第12回もう一度まなぶ日本近代史~薩英戦争、世界最強の海軍に挑む薩摩~

文:なかむら ひろし

 幕府は、長州が「LOVE & 攘夷」を叫んでゴチャゴチャしていることに困っている間、もうひとつの懸念事項である「生麦事件」の処理にも手を焼いていました。

幕府とイギリスの交渉

 イギリスは「生麦事件」を巡り、幕府に対して、犯人の引渡し、謝罪と賠償を求めます。しかし、幕府は「無礼討ち」は国内では合法であるし、そもそもイギリス側が悪いとイギリスの要求を拒絶します。これに怒ったイギリスが幕府に対して軍事力でプレッシャーをかけるようになると、幕府は完全にビビってしまいます。幕府の中では、さっさと賠償金を払った方がいいのではないかという意見が出ますが、ちょうど将軍家茂が上洛し、攘夷実行を誓ったこともあり、攘夷派から「当然、賠償金なんて払いませんよね?」というプレッシャーもかけられることになったわけです。
 幕府は、薩摩に対して、「これは我々を困らせるために、薩摩がわざとやったに違いない」と怒りをあらわにします。政事総裁職松平慶永は、島津久光のおかげで政治の表舞台に復帰できたこともあり、薩摩を擁護する発言をしていますが、一時江戸城を出入り禁止になるなど、幕府の薩摩への怒りは相当だったようです。
 なかなか賠償金を支払わない幕府に業を煮やしたイギリスは、「もはや戦争待ったなし」だと開戦の準備を始めます。そこで戦争を回避するため、老中小笠原長時は独断で賠償金の支払いに応じます。幕府は、「よくやってくれた!」という感じなのですが、体裁上、小笠原長時を老中から罷免しています。(ちゃっかり後に復帰させていますが)

薩摩とイギリスの交渉

 幕府から賠償金を受け取ったイギリスですが、実行犯である薩摩から謝罪の言葉もありませんし、犯人の引渡しも達成されていません。

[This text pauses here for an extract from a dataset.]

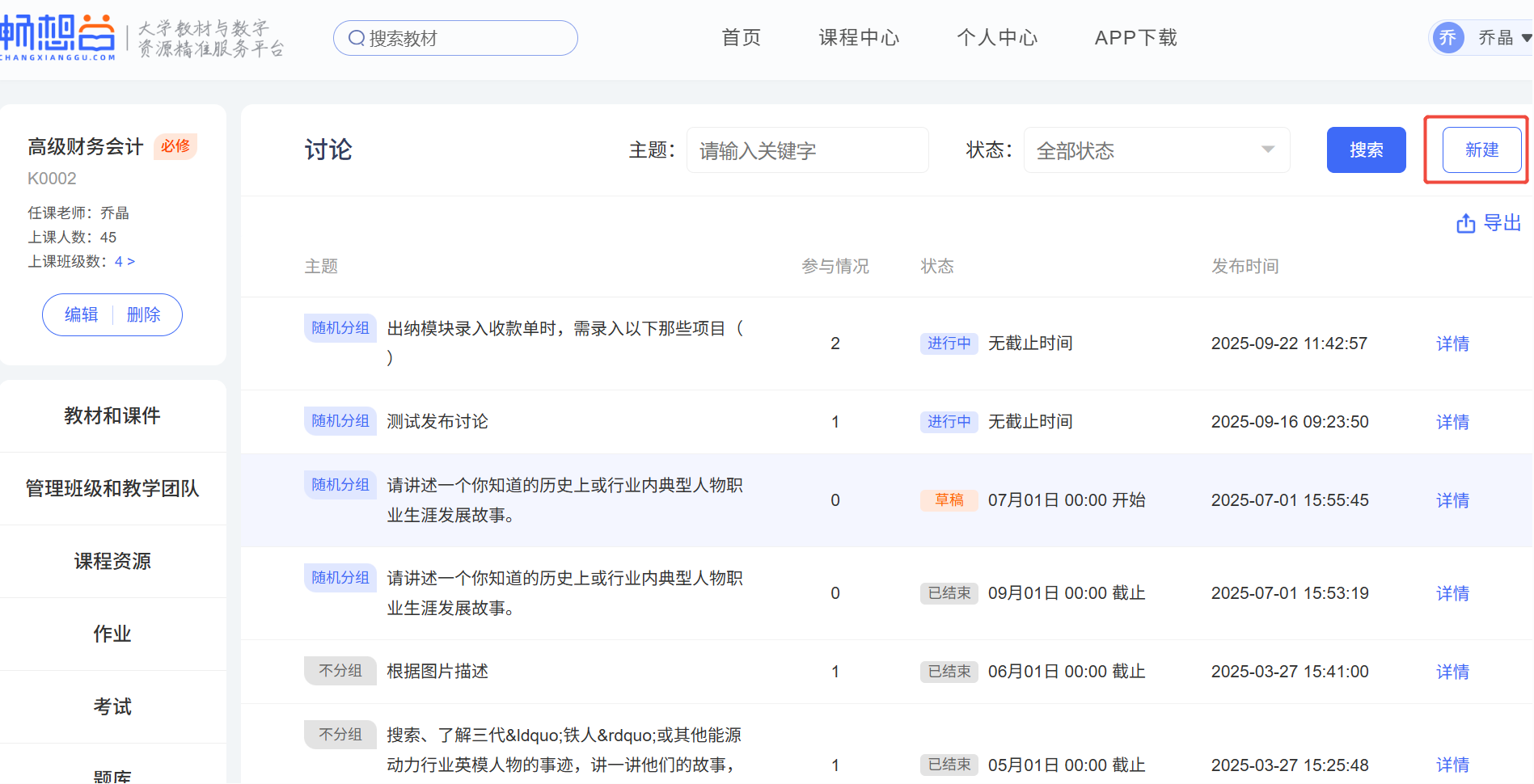Click the search magnifier icon
This screenshot has height=784, width=1534.
point(356,38)
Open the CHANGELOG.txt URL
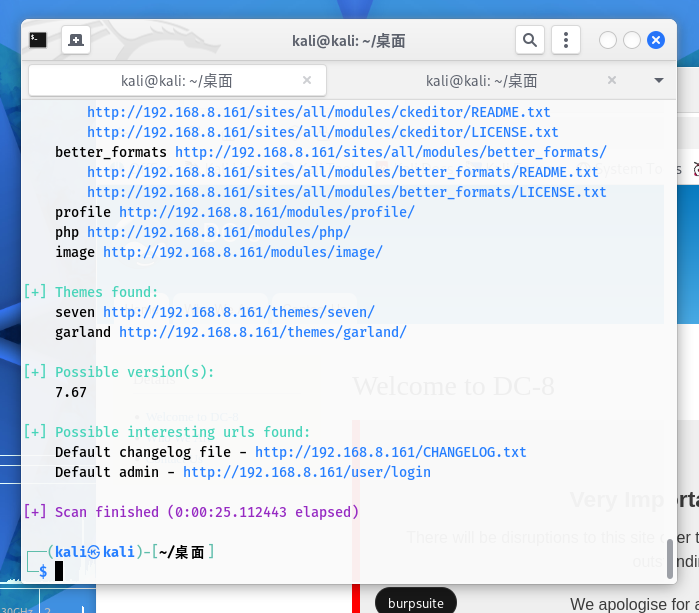The height and width of the screenshot is (613, 699). [390, 452]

イギリスは、幕府はガバナンスが取れていないと判断し、直接薩摩との交渉に向かうことにしました。
 薩摩に到着したイギリスは、犯人の処罰と賠償金を求めますが、薩摩は回答を保留し、城内での交渉を持ちかけます。しかし、城内での交渉は命の危険が伴うとイギリスは拒否し、「こちらの要求を呑むのか呑まないか、さっさと答えろ」と言います。薩摩はイギリスの要求を呑む気などさらさらなく、交渉は難航します。
 ちなみにこのとき、薩摩藩士は、薪水を求めるイギリス艦にスイカ売りに変装し、奇襲を仕掛けようと計画しましたが、イギリスはあまりに殺気立ったマッチョな男たちを怪しんで乗船を拒否し、ほとんどの薩摩藩士はイギリス艦侵入に失敗したため、計画は中止されています。

治外法権の問題性

 生麦事件は、イギリスにとっては殺人事件でありますが、薩摩にとっては「無礼討ち」は合法であり、無礼を働いたイギリス側に非があると考えています。ここで問題となるのが治外法権です。
 日英修好通商条約により、日本で犯罪を犯したイギリス人はイギリス領事によって、イギリスの法律によって裁かれることになっています。しかし、イギリスには「無礼討ち」などという法律はないわけでありますから、整合性が取れません。しかも、薩摩は条約は幕府が「勅許なし」に勝手に結んだものでありますから、我々には関係ないという姿勢を崩しません。こうして、薩摩は治外法権の問題性を深く認識していくことになるのです。

薩英戦争勃発

 1863年、またまた業を煮やしたイギリスは、またまた武力をちらつかせます。そして、薩摩藩士が乗った商船を拿捕すると、薩摩はイギリス艦隊に砲撃を開始します。これが薩英戦争の始まりです。
 イギリスは悪天候のため、苦戦を強いられながらも、射程距離でも威力でも勝る艦砲射撃で応戦すると、薩摩城下は火の海と化します。その後、イギリスは横浜に撤退し、戦闘は終わります。そして、横浜のイギリス大使館で講和を結び、薩摩が賠償金を支払うことで薩英戦争は終結します。

実は薩摩が勝った?

 教科書では、薩英戦争でイギリスにボコボコにされた薩摩が攘夷実行は不可能だと悟り、倒幕へと傾いていくとなっていますが、実際のところはどうだったのか見ていきましょう。

1.死傷者はイギリスの方が多い
 実は、薩英戦争での死傷者数はイギリスの方が多かったのです。しかも、旗艦の艦長および副官が薩摩の砲撃で戦死しています。薩摩の方は、物損被害は甚大でしたが、イギリス艦隊の艦砲射撃を警戒して、予め人々を射程範囲外に避難させていたのです。

2.一銭もお金を払っていない
 薩摩はイギリスに対して、賠償金を支払ったことは事実です。しかし、このお金は幕府から借りて支払っているのですが、これを踏み倒しています。つまり、薩摩はひとつも自腹を切っていないのです。

3.結局、犯人を引き渡していない
 イギリスからは犯人の処罰を求められていましたが、「逃亡してしまったので無理です」といって、これを回避しています。

4.孝明天皇から褒められる
 さすが攘夷論者の孝明天皇です。生麦事件に続いて薩英戦争でも薩摩にお褒めの言葉を与えています。

5.イギリスに認められる
 薩英戦争とその後の講和から、イギリスに骨のある奴だと認められています。オールコックの後任公使であるパークスや通訳官アーネスト・サトウらは、薩摩に武器の支援などを行うようになりました。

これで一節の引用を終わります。